[Page excerpt]
===============

I did something today that I didn’t really want to do. I was afraid that it would offend some people. I was afraid that I wouldn’t explain myself clearly. I was afraid that it would create a backlash that I wasn’t willing to deal with. I was just plain afraid. I did it anyway.
Christians are called to share their lives with one another; to confess our sins to and pray for each other – “Therefore, confess your sins to one another, and pray for one another so that you may be healed. The effective prayer of a righteous man can accomplish much.” -James 5:16 NASB.; to share life’s ups and downs – “Rejoice with those who rejoice, and weep with those who weep.” -Romans 12:15 NASB; and to help each other in times of trouble – “Bear one another’s burdens, and thereby fulfill the law of Christ.” -Galatians 6:2 NASB. We call it fellowship. I consider myself a Christian yet I have failed at fellowship more times than I can count.
This past year and a half has been a tough one since my diagnosis, and I have gone from not too bad to worse, symptom-wise. I have stopped a lot of doing and going. I don’t go grocery shopping alone anymore, I don’t go anywhere where there’s not a table to lean on or a particular type of chair to sit in. I haven’t been to church in months, and in that absence I have had one person keep in touch with me on a regular basis. Not what I expected from the church.

===============

[Information shown]
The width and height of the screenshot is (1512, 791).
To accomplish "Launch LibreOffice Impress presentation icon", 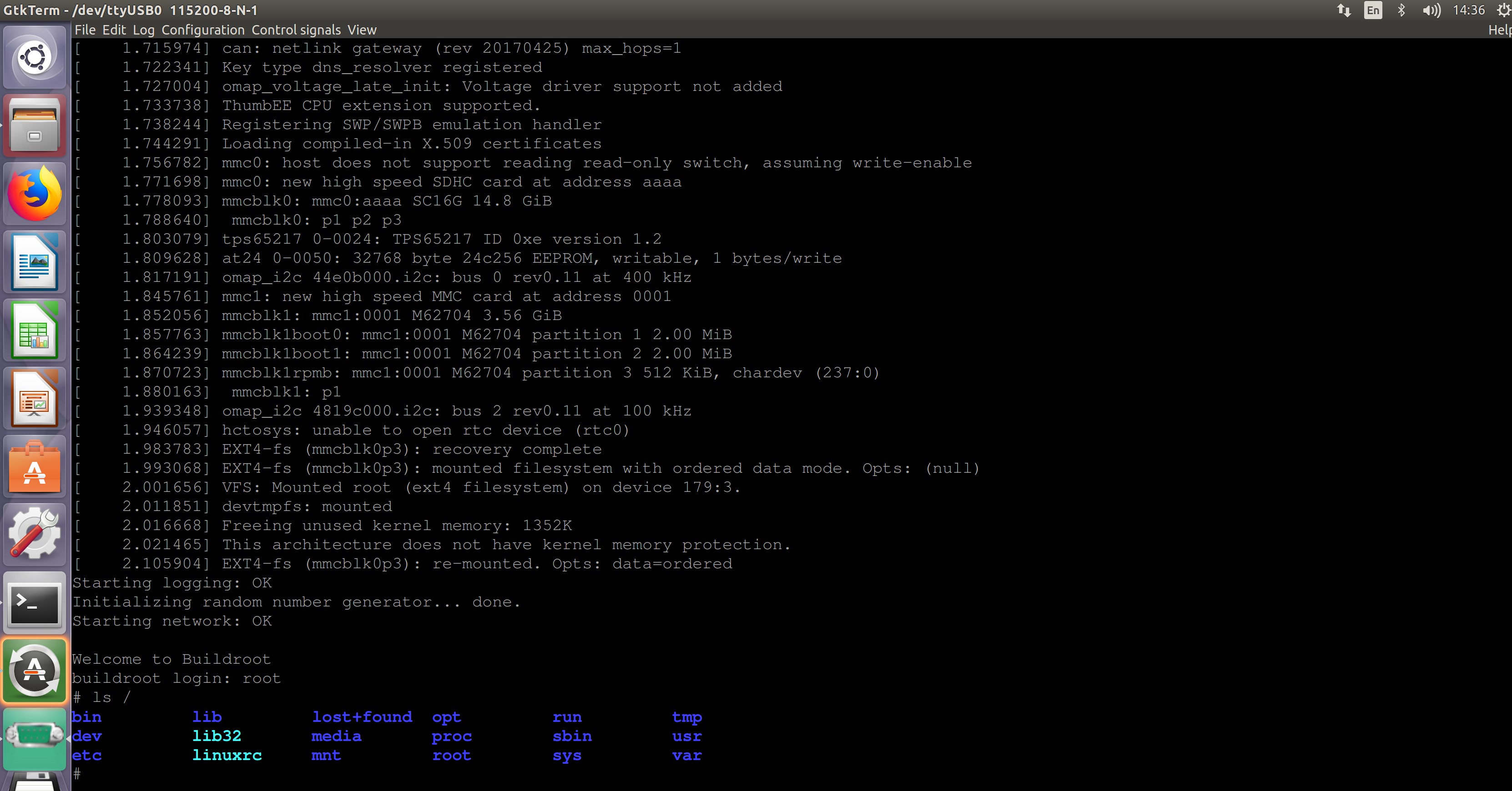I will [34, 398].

===============

[Problem details]
Could you condense the paragraph beginning "This past year and a half" in the post on church fellowship above into two or three sentences that keep its main facts?

[Final answer]
Since my diagnosis a year and a half ago, my symptoms have worsened, and I've given up much of my doing and going. I no longer grocery shop alone or go anywhere without a table to lean on or a suitable chair. I haven't been to church in months, and only one person has kept in regular touch, which isn't what I expected from the church.